▸ Task instructions: Among the records below, which lines contain the string "option"? Report them.

▸ Recorded information:
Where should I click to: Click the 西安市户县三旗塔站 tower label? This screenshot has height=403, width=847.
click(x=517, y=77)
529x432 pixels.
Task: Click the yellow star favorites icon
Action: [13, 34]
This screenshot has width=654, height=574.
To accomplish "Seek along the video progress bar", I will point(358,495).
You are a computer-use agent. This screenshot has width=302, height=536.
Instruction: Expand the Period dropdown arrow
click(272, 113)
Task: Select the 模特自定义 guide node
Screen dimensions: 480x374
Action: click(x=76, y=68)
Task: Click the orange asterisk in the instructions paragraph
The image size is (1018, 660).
==
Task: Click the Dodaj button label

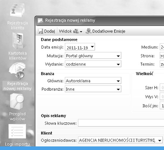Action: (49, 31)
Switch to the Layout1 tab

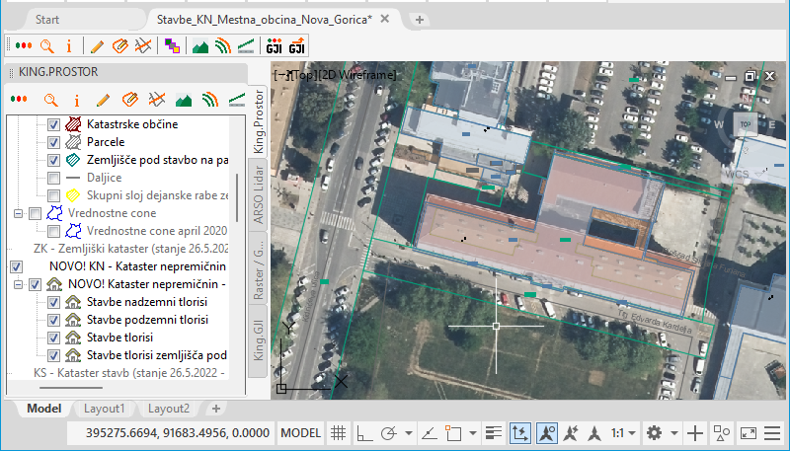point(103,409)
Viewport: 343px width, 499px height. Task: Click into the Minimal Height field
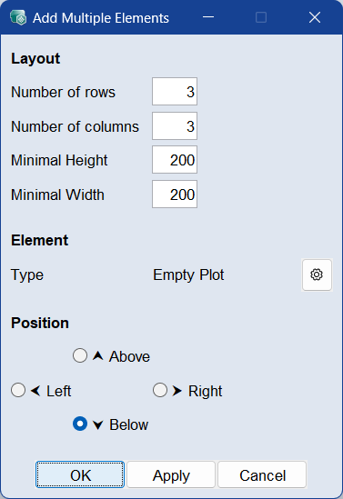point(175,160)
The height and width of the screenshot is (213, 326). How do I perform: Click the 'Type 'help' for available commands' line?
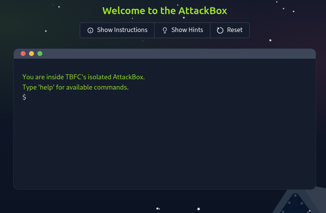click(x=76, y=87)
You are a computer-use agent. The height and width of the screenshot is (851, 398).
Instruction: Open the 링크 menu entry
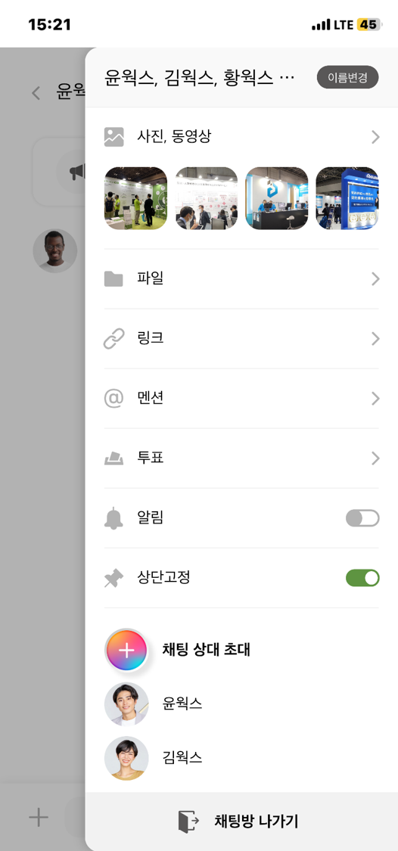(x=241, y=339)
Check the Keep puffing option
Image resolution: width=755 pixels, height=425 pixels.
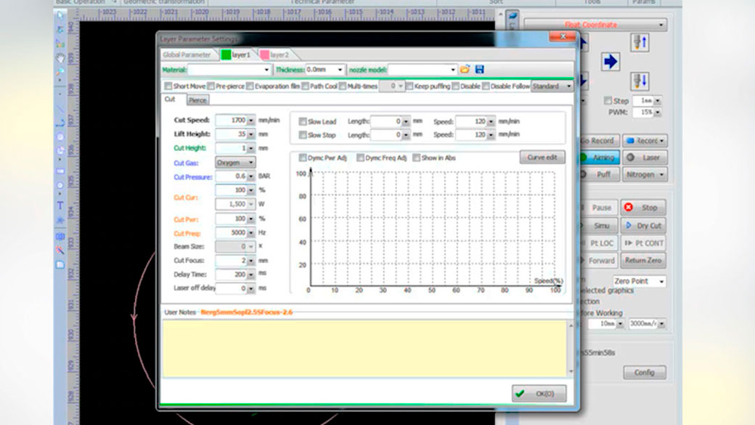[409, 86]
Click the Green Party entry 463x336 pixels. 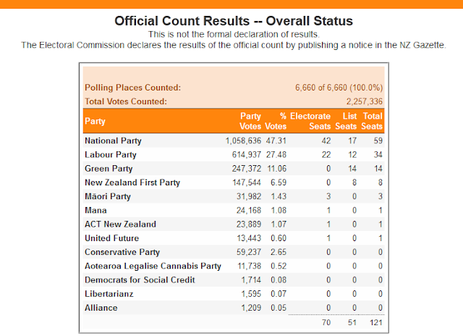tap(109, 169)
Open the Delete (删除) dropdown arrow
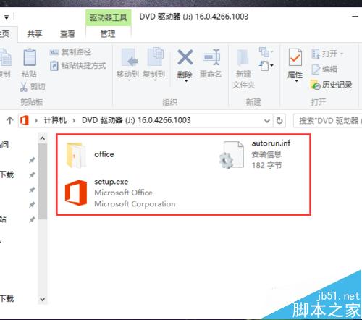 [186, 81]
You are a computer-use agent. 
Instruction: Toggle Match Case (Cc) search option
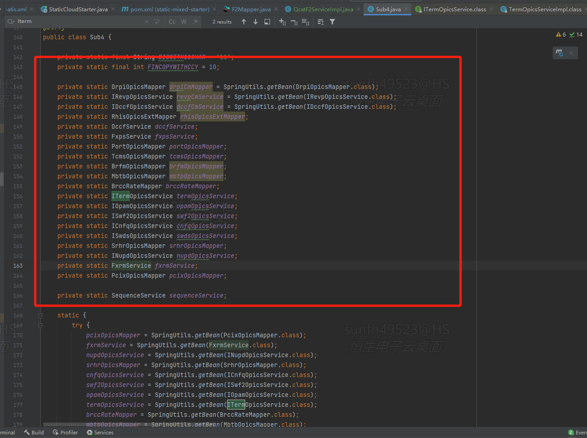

▸ Finished exercise:
Check the Keep puffing option
Instruction: Toggle Match Case (Cc) search option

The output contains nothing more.